J Aging Res Clin Practice 2018;7:55-59

Objectives: Although low muscle quality is a strong predictor of sarcopenia, defining sarcopenia using muscle quality remains unknown. This study investigated the cut-points to define sarcopenia using muscle quality index (MQI) in the young reference population. Methods: Fifty healthy young (20 to 29 years) and forty elderly adults (60 to 79 years) were recruited in this study. Dual-energy X-ray absorptiometry was used to assess appendicular skeletal muscle mass. Hand grip and leg dynamometers were used to measure muscle strengths in the arm and leg. Muscle quality in the arm (MQIArm, kg/kg) and leg (MQILeg, Nm/kg) were computed as muscle strength per lean mass in the arm and leg, respectively. Total muscle quality (MQITotal) was computed as the combination of MQIArm and MQILeg, while standardized muscle quality (MQIStd) was computed as the combination of z-scores in MQIArm and MQILeg. Sarcopenia was defined as ≤2 SD below from the mean values in the young reference group.
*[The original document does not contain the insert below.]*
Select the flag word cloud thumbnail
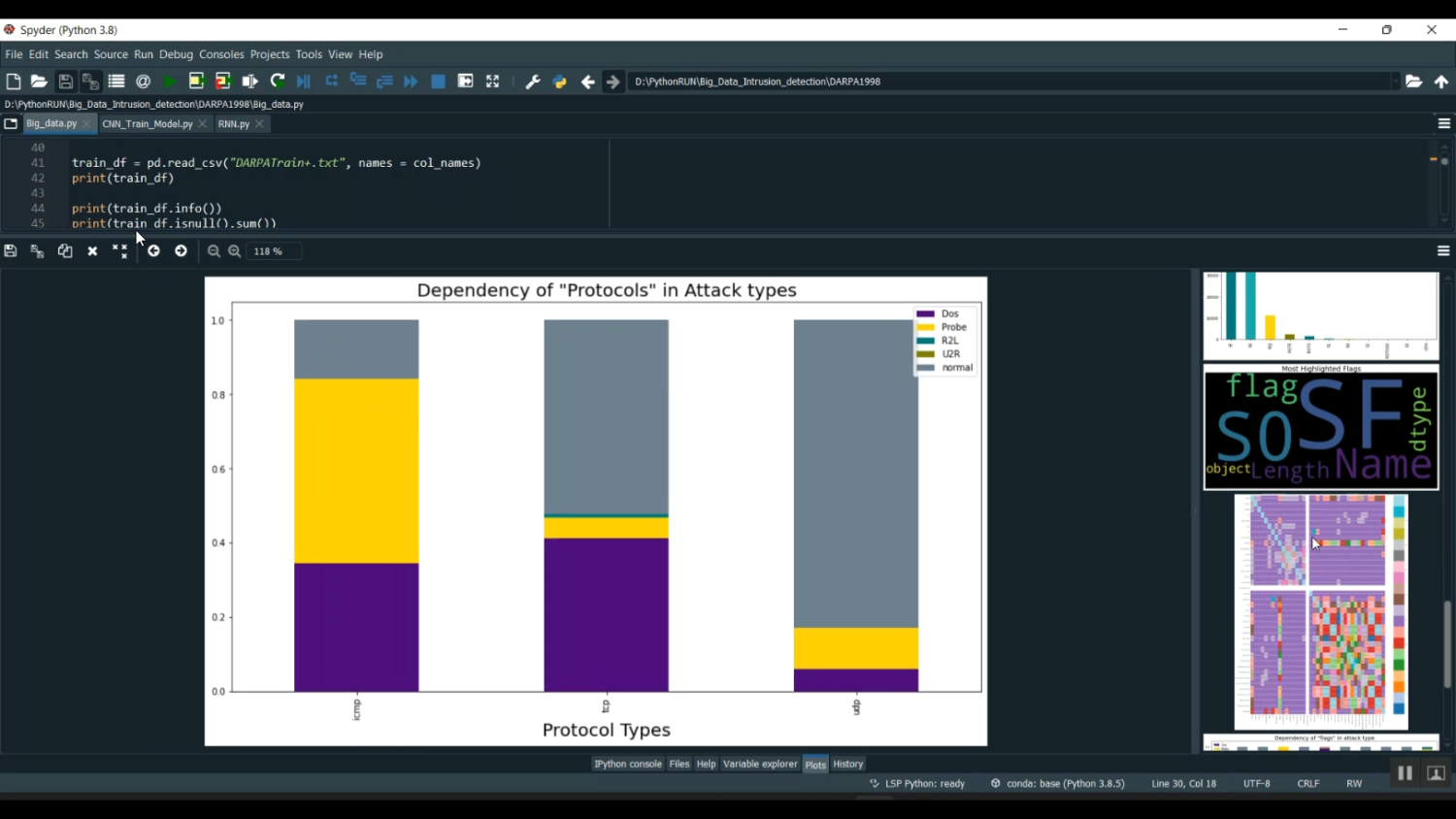The width and height of the screenshot is (1456, 819). click(x=1320, y=429)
Results: The cut-points for defining sarcopenia using MQIArm, MQILeg, MQITotal, and MQIStd in men were ≤8.37, ≤12.07, 22.06, and <-3.35, and in women were ≤10.09, ≤13.97, 28.22, and <-2.25, respectively. In the elderly adults, the frequencies of sarcopenia using MQIArm, MQILeg, MQITotal, and MQIStd were 15%, 27.5%, 32.5%, and 35%, respectively. Conclusion: This study establishes new values for defining sarcopenia using MQIs. The proposed new MQI cut-points may be a role in detecting sarcopenia across individual and population level.